DIRECTIVE 1:
Answer these questions using the text on linear regression:
(a) What equation does the line of best fit take on a two-dimensional plot?
(b) Which three attributes does a typical house posting contain?
(c) Which single attribute is used to infer the price of the house?

TEXT TO READ:
You might've come across the term 'line of best fit' at school if you took an introductory statistics course. Simply put, it is line on a scatter plot that goes through the middle of all data points. In the case of a two dimensional plot, this line will be $y=mx+b$.
The idea behind linear regression in machine learning is to find the 'line of best fit' using mathematics and the processing power of modern day computers to calculate the line that best represents the data.
Suppose you are trying to sell your house and you are given a list of other houses on sale. A typical posting may contain attributes such as size in squared meters, number of bedrooms, and number of carparks, but you can't seem to find a house with similar attributes. The question you might want to ask is, "How can I use the postings list to infer an appropriate price for my house?" Luckily, this problem can be solved used linear regression.
For sake of argument, let's only use the size of the houses to infer the price of your house. Below is a list of house sizes and their corresponding house prices around your area.

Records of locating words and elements
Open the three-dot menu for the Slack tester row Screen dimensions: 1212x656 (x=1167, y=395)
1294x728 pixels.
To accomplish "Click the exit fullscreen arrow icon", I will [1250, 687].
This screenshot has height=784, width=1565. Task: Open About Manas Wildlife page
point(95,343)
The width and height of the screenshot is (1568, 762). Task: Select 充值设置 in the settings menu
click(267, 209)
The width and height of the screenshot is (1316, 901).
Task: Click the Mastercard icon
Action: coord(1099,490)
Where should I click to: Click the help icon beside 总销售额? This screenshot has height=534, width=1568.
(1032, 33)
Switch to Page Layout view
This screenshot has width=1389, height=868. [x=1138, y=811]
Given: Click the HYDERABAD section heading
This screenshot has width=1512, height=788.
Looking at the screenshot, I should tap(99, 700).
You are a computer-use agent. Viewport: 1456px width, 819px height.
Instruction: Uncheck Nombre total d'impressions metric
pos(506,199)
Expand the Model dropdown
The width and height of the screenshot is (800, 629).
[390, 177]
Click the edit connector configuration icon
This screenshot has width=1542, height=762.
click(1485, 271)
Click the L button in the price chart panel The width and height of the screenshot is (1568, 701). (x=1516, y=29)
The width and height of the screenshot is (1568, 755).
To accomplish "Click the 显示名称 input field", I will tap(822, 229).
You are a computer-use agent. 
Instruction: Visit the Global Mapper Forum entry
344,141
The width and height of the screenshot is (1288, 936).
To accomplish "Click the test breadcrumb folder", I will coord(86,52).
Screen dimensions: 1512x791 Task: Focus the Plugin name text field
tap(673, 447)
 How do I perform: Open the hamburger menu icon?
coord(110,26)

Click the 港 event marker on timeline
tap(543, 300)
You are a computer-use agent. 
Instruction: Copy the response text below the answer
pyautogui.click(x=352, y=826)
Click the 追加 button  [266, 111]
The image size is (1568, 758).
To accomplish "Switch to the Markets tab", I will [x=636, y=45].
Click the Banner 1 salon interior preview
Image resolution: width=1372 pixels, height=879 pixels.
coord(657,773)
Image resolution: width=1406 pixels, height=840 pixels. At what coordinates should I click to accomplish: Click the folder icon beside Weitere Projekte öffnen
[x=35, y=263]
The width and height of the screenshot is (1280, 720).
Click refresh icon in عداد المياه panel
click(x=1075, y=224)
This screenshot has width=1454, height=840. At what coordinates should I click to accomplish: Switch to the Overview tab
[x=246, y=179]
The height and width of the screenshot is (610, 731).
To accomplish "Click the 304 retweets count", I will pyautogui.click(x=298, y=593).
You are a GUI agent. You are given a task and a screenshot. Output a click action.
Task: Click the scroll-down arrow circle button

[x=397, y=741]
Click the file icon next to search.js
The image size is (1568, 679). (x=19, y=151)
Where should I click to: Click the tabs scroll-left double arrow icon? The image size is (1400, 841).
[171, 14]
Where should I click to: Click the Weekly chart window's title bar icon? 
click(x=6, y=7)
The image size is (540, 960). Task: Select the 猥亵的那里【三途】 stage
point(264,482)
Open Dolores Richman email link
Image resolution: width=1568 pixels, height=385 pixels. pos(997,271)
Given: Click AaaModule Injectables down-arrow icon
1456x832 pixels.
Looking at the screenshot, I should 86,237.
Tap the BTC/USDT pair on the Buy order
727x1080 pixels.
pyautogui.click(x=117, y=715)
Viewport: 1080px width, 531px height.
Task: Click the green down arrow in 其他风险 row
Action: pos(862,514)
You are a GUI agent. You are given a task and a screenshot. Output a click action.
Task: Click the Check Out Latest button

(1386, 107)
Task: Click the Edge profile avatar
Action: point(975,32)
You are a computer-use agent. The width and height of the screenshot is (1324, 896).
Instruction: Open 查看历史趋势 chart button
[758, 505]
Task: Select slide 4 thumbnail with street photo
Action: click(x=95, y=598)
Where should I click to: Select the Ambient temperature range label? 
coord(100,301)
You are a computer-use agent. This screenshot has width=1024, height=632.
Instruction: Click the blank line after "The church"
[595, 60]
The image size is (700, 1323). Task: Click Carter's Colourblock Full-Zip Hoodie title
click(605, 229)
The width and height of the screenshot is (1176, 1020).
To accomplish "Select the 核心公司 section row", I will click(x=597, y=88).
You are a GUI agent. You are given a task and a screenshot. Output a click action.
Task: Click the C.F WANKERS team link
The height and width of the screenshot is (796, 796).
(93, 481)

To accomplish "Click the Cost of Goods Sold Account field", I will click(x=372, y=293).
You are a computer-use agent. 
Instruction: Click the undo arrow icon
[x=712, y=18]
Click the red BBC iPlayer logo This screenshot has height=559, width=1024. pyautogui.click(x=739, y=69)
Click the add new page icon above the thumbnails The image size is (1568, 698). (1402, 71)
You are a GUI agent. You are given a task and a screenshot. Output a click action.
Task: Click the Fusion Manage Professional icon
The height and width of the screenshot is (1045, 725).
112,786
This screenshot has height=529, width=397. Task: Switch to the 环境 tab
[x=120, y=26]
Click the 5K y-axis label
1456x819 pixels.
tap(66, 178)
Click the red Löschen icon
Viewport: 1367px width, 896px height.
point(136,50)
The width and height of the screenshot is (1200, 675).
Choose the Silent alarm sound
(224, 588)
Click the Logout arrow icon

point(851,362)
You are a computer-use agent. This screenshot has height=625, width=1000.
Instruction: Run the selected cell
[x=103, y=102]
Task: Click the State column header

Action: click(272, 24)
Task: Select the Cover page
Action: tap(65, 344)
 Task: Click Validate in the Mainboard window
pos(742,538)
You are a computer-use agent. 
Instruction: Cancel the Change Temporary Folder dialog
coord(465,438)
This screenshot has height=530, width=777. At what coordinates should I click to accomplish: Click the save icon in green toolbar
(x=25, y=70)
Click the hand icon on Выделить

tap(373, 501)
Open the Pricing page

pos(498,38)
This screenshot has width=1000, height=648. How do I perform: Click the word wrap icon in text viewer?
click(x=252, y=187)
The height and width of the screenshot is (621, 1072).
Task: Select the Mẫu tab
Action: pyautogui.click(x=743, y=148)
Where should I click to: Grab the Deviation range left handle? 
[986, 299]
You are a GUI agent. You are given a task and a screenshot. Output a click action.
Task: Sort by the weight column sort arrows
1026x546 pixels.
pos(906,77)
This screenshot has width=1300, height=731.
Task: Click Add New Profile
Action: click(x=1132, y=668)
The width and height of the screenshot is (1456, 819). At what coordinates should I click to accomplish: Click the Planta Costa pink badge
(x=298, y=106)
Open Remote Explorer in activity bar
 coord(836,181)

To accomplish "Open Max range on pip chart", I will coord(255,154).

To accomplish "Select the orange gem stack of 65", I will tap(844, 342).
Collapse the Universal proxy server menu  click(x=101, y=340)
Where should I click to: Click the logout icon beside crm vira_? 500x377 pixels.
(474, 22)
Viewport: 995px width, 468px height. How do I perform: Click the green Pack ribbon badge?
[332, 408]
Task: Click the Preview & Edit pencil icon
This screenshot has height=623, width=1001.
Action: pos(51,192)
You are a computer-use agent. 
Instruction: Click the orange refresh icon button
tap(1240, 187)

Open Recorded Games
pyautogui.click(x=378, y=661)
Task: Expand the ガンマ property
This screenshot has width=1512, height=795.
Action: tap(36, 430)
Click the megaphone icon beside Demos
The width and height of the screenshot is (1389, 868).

DIRECTIVE 2:
Please print the entries exactly, from the line that contains "Where should I click to: Select" through the line that contains "will click(x=597, y=88).".

FULL ANSWER 1:
(a) $y=mx+b$
(b) Size in squared meters, number of bedrooms, and number of carparks
(c) The size of the houses

FULL ANSWER 2:
Where should I click to: Select the Ambient temperature range label? 
coord(100,301)
You are a computer-use agent. This screenshot has width=1024, height=632.
Instruction: Click the blank line after "The church"
[595, 60]
The image size is (700, 1323). Task: Click Carter's Colourblock Full-Zip Hoodie title
click(605, 229)
The width and height of the screenshot is (1176, 1020).
To accomplish "Select the 核心公司 section row", I will click(x=597, y=88).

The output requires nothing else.